The idea is to add a hash in each block which is the merkle root of all unspent outputs in the blockchain before that block. Similarly to how a block stores the merkle tree of its transactions, it would calculate the same tree but skipping spent transactions in the hashing. Also, it wouldn't be hashing its own transactions but all of the previous blocks, and then hashing all roots into a single merkle root.

Here's a visual example:


          / HASH <- TX 0
     /    \ HASH <- TX 1
     \    / HASH <- TX 2
          \ HASH <- TX 3

After spending TX 2:

          / HASH <- TX 0
     /    \ HASH <- TX 1
      HASH <- TX 3

Unlike a typical merkle root, it skips entirely the hashing of spent transactions. This should be done for each block that changes its status, and then a merkle root of all root hashes is computed.

When you request verification data for TX 1 at height N, the prunned tree is sent to you which is at most (log2(number of tx in the block)+log2(N)) * (32+1) bytes long. 32 is the hash size and one extra byte (a bit, actually) for the position (left or right) of each hash. Compare the result with the hash stored in the block N to verify that TX 1 hasn't been spent until block N.

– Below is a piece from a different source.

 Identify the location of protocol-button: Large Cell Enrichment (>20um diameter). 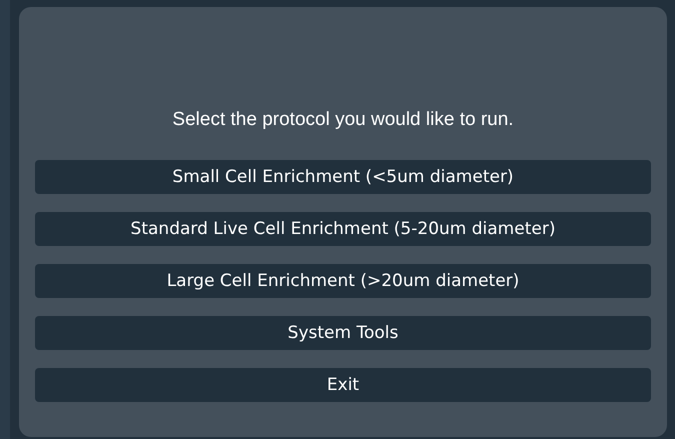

Furthermore, the inputs of the transaction can be skipped from the hashing, as we can safely assume those inputs are valid if they're buried enough in the chain, allowing more space savings.

Implementation details

No actual prunning of transactions is needed to compute this tree, neither should be done before the spending transactions has enough confirmations (no client does this at the moment, anyway). All the tree is computed and preserved but it's not stored in the blocks (only the final root). There should be three functions:

  • markAllSpent(): Calculates the entire tree, to be used only once the first time the whole blockchain is downloaded (prunned or not).
  • markSpent(N): Having the tree up until N-1, this function re-computes the tree for spendings made in block N, and the resulting hash should be included in the block N+1.
  • unmarkSpent(N): Does just the opposite, so it can roll back when there are splits in the chain.

When mining, a magic number "MTUT" in the coinbase is included followed by the root hash. In a future version of the block format (if it ever exists), this data can be included in its own field instead.

Implementation schedule

No hard dates are needed at all. Nodes should accept both blocks with and without MTUT hash. Once 55% of blocks includes a valid MTUT hash in a 2-week timespan, they should reject any block with an invalid (i.e. probably malicious) MTUT hash block while accepting blocks without MTUT. At this point we can consider any MTUT hash to be trustworthy with at least 6 confirmations. It may be decided to reject blocks without MTUT hash if at any point there exist 90% of blocks with MTUT hash in a 2016 block span.

Further development

Once we have valid MTUT hashes in the chain, any regular bitcoin client can turned into a thin client without relying on trusted servers. The official bitcoin client should allow this thin functionality by default, with the option to wait for the whole blockchain download (improving anonimity as you don't have to ask for specific addresses), or with a setting to specify how much space you want to allocate to the chain (so e.g. if we have lots of nodes with a random 1% of the chain, we'll always have a full chain in the cloud).

We can diferentiate between light nodes and supernodes, so we can keep looking for peers until we are connected to 8 supernodes, which are much more likely to verify and relay transactions. Having a not-too-big number of supernodes worldwide also helps with propagation, so transactions are confirmed faster and tx radars are more reliable.